▸ **PROBLEM DESCRIPTION**
Take the lines below from the one that has "Where should I click to: Click the 站外折扣" through the one that has "Action: (x=1051, y=54)", and lay them out as a numbered list with blank lines dropped.
==================================================
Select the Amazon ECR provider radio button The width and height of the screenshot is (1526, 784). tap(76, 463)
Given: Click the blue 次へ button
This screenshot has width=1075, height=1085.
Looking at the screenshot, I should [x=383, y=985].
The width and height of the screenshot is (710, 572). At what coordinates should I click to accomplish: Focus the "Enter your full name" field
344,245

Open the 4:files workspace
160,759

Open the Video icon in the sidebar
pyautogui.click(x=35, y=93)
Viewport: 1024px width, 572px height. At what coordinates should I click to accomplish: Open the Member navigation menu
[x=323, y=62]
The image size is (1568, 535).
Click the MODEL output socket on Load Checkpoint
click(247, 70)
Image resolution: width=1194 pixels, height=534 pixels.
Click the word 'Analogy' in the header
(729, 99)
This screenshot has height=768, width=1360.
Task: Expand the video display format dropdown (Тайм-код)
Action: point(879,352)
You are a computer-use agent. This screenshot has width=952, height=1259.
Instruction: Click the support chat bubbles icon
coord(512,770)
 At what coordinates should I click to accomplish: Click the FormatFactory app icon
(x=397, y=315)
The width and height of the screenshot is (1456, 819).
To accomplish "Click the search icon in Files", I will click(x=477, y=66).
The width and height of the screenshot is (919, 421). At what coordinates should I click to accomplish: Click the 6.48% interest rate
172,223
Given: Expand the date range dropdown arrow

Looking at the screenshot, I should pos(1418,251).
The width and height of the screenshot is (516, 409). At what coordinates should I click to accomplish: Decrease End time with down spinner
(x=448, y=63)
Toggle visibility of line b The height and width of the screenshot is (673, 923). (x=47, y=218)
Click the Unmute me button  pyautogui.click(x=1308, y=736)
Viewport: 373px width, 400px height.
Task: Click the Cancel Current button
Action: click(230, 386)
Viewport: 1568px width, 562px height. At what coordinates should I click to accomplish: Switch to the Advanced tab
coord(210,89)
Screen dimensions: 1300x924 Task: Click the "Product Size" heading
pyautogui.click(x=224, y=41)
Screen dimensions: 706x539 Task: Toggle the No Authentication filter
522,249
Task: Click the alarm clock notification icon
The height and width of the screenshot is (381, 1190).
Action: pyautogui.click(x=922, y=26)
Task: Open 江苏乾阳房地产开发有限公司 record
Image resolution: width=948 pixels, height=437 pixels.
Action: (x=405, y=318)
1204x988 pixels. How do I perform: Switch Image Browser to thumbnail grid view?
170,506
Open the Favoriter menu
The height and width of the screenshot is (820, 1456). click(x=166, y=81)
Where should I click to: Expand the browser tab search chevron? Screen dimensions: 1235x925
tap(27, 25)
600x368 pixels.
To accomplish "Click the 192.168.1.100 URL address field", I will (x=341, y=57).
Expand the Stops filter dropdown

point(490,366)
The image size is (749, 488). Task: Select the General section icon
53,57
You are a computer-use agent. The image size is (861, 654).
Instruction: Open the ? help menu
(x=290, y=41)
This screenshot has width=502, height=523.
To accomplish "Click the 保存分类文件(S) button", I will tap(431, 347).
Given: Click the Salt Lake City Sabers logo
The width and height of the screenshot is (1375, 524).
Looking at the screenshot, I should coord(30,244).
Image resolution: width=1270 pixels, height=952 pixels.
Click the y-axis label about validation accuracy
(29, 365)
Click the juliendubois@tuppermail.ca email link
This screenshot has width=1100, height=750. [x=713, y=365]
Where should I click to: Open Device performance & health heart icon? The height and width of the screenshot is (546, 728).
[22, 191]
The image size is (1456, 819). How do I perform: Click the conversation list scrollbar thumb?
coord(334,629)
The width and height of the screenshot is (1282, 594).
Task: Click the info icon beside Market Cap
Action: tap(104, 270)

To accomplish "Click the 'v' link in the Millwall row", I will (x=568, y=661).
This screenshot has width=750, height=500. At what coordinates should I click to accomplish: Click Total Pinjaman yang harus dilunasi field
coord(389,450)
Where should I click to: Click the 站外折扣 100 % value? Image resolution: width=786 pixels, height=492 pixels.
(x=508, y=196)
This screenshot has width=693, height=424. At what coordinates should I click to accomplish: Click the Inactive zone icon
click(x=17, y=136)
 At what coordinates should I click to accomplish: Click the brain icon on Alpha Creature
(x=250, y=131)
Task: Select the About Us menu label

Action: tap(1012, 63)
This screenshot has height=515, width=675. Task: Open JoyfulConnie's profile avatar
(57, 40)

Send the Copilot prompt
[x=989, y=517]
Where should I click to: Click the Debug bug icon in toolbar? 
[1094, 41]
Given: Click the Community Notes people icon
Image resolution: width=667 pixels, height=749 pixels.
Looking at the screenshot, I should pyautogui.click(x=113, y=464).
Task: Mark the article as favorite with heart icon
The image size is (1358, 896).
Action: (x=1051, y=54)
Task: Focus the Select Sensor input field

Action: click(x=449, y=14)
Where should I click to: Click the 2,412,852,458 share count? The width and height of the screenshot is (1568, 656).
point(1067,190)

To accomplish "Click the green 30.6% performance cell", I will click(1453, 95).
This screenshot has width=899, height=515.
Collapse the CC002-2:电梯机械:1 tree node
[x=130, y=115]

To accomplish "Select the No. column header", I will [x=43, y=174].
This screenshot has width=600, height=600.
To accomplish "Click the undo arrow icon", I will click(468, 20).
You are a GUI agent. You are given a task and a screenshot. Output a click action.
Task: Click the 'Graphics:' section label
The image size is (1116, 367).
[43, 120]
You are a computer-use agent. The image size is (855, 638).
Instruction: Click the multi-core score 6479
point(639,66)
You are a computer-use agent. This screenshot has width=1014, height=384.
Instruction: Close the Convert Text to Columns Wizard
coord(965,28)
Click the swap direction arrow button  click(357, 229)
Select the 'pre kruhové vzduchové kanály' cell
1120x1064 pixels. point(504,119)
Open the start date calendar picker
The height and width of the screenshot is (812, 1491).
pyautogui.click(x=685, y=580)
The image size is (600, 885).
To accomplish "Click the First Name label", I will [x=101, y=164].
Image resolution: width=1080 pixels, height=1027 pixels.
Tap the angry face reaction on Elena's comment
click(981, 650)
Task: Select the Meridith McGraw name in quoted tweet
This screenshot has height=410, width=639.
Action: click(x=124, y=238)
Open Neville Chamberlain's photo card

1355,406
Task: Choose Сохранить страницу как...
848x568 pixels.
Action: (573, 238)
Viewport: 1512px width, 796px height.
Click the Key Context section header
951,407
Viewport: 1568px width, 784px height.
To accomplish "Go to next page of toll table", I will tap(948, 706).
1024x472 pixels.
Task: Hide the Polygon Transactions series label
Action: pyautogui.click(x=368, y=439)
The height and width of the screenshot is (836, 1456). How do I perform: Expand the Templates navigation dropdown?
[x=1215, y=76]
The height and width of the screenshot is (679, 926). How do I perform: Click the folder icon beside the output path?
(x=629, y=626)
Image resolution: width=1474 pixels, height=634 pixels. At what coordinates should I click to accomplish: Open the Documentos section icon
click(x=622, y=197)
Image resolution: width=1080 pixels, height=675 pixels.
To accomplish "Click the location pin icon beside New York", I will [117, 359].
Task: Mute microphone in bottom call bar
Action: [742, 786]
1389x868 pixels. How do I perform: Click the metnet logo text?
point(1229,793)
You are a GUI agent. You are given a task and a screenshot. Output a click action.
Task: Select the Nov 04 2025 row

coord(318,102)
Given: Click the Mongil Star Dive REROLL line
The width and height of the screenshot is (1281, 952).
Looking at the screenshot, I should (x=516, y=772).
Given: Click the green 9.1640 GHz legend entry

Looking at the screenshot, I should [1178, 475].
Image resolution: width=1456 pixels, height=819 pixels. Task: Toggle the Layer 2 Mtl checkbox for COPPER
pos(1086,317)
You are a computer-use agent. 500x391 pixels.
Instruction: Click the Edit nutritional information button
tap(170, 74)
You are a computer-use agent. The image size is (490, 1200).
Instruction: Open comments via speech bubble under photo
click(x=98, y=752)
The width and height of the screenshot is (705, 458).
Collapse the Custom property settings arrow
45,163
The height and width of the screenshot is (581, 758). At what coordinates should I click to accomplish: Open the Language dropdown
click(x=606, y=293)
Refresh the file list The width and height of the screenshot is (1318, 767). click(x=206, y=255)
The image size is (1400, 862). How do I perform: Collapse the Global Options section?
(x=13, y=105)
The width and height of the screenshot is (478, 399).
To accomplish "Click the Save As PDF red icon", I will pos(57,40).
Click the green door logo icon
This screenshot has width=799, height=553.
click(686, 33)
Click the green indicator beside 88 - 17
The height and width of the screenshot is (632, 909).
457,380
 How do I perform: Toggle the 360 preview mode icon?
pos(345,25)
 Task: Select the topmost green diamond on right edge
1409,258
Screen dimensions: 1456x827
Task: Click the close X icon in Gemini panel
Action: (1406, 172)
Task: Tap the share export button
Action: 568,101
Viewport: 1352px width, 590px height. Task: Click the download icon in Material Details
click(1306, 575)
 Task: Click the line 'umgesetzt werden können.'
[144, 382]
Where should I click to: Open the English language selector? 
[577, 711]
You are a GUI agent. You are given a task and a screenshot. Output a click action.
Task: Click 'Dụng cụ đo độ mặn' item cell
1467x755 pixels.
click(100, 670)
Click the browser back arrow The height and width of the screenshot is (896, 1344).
==================================================
▸ **FULL OUTPUT**
1. Where should I click to: Click the 站外折扣 100 % value? Image resolution: width=786 pixels, height=492 pixels.
2. (x=508, y=196)
3. This screenshot has width=693, height=424. At what coordinates should I click to accomplish: Click the Inactive zone icon
4. click(x=17, y=136)
5.  At what coordinates should I click to accomplish: Click the brain icon on Alpha Creature
6. (x=250, y=131)
7. Task: Select the About Us menu label
8. Action: tap(1012, 63)
9. This screenshot has height=515, width=675. Task: Open JoyfulConnie's profile avatar
10. (57, 40)
11. Send the Copilot prompt
12. [x=989, y=517]
13. Where should I click to: Click the Debug bug icon in toolbar? 
14. [1094, 41]
15. Given: Click the Community Notes people icon
16. Image resolution: width=667 pixels, height=749 pixels.
17. Looking at the screenshot, I should pyautogui.click(x=113, y=464).
18. Task: Mark the article as favorite with heart icon
19. The image size is (1358, 896).
20. Action: (x=1051, y=54)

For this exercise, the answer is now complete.